Appellant answered by a plea in abatement, challenging appellee's right to maintain this cause of action against him as such receiver until it had exhausted its rights against the depository bond and the sureties thereon.
The trial judge ordered the Banking Commissioner to pay appellee dividends on the sum of $17,771.13. The Banking Commissioner, as such receiver, presents this appeal.
But one proposition is made, which is as follows: "A secured creditor desiring to participate in dividends to be paid out of an insolvent estate must first exhaust his security, credit the proceeds on his claim, and prove only for the balance."
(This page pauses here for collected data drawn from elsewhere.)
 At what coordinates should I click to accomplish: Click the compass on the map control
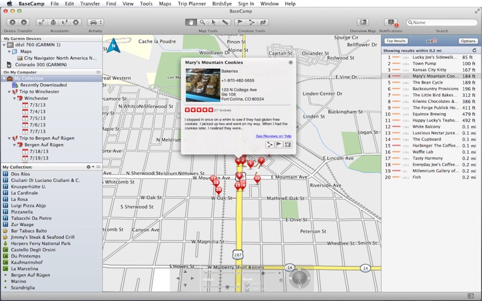pyautogui.click(x=299, y=279)
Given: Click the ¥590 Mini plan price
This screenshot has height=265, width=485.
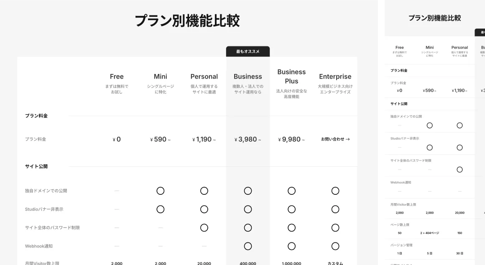Looking at the screenshot, I should point(161,139).
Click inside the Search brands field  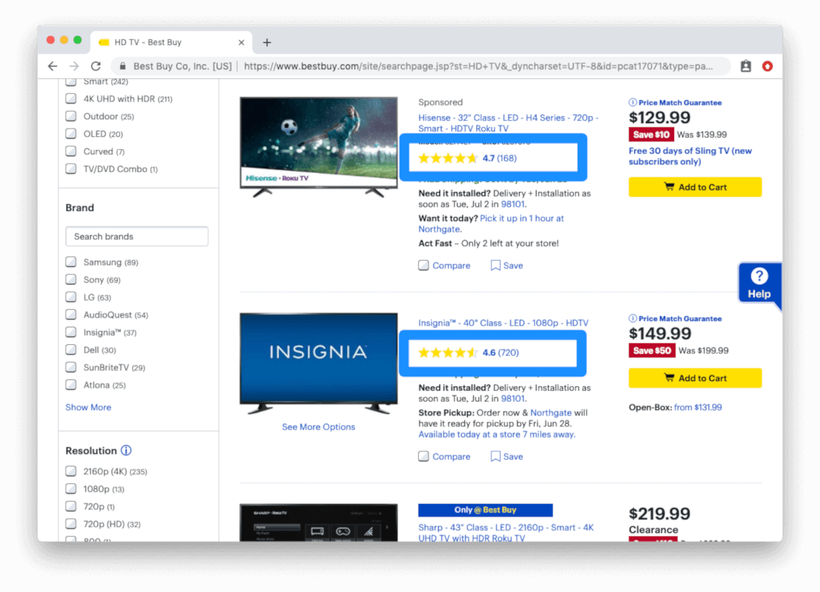[x=136, y=236]
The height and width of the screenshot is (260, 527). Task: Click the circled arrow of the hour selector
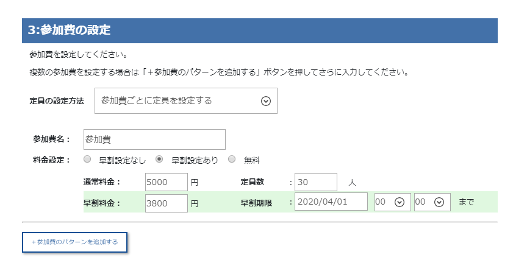coord(399,202)
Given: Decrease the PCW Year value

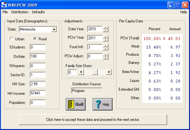Looking at the screenshot, I should point(106,40).
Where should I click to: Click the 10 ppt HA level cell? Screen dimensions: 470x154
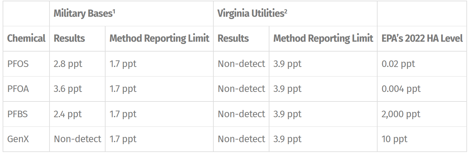(x=394, y=139)
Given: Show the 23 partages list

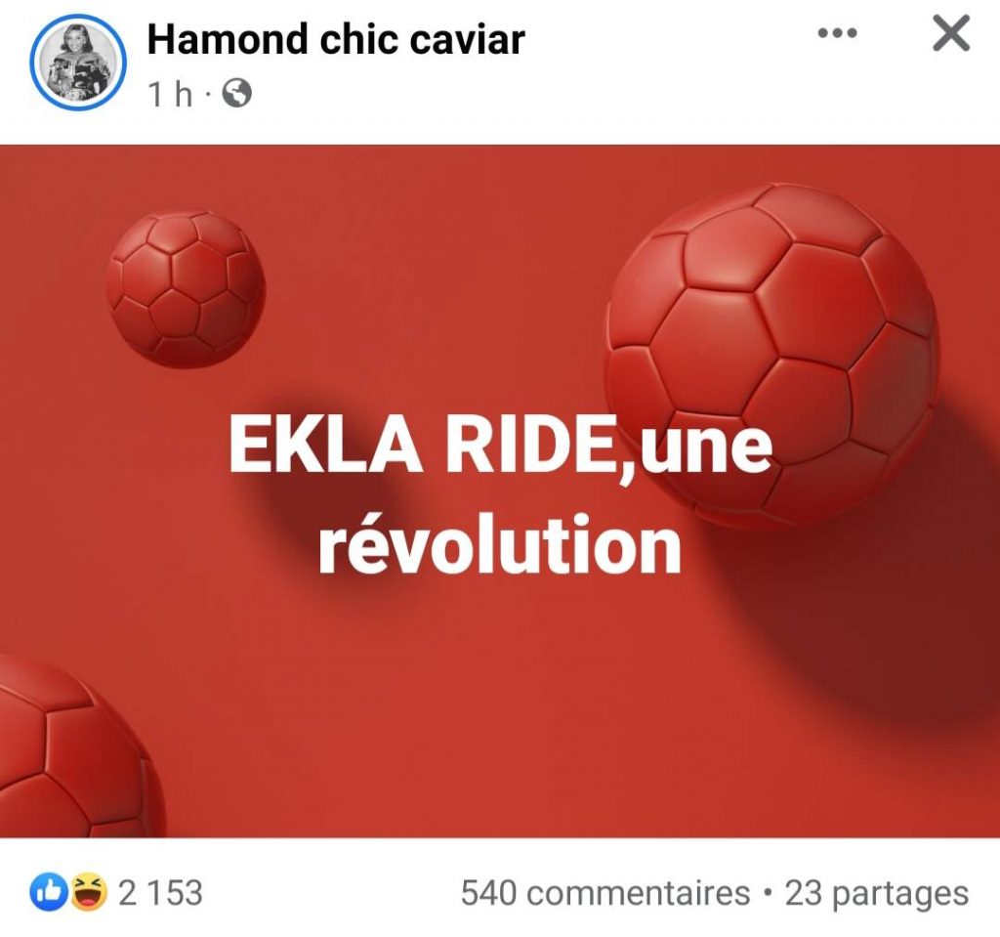Looking at the screenshot, I should 877,893.
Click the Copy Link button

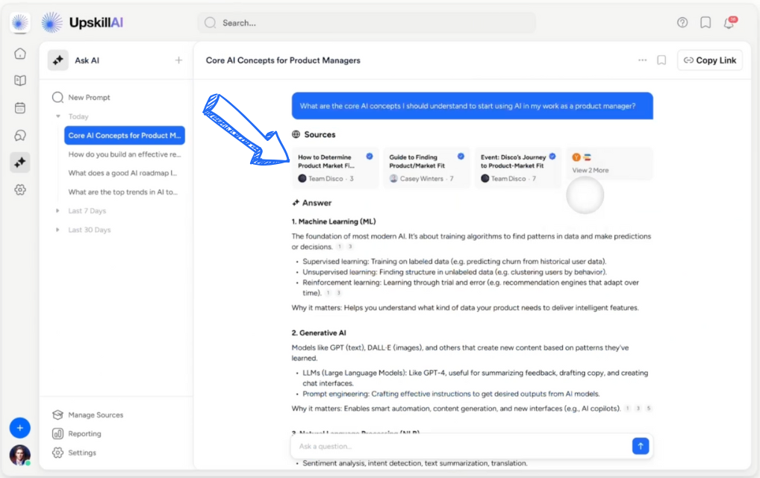[709, 60]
We agree with this statement as a general proposition of law. It states what is commonly known as the "Bankruptcy Rule" as contradistinguished from what is known as the English Chancery Rule. In Denson v. Shaw,62 S.W.2d 344, the Austin Court of Civil Appeals repudiated the English Chancery Rule and upheld the Bankruptcy Rule. A writ of error was refused in that case by the Supreme Court, so we take it that the Bankruptcy Rule has been definitely adopted in Texas; the only problem remaining is a proper application of this rule.
The ultimate question here presented is whether or not a depositor must exhaust his remedy, against sureties on a depository bond before he can prove his claim against an insolvent bank. The Bankruptcy Rule requires a creditor to either surrender his collateral security to the insolvent estate and then prove his claim for the full amount of his debt, or else to exhaust his collateral security, credit his debt with the amount realized, and prove his claim for the amount remaining unpaid. The question is whether or not a depository bond is to be treated as collateral security in applying this rule. We conclude not.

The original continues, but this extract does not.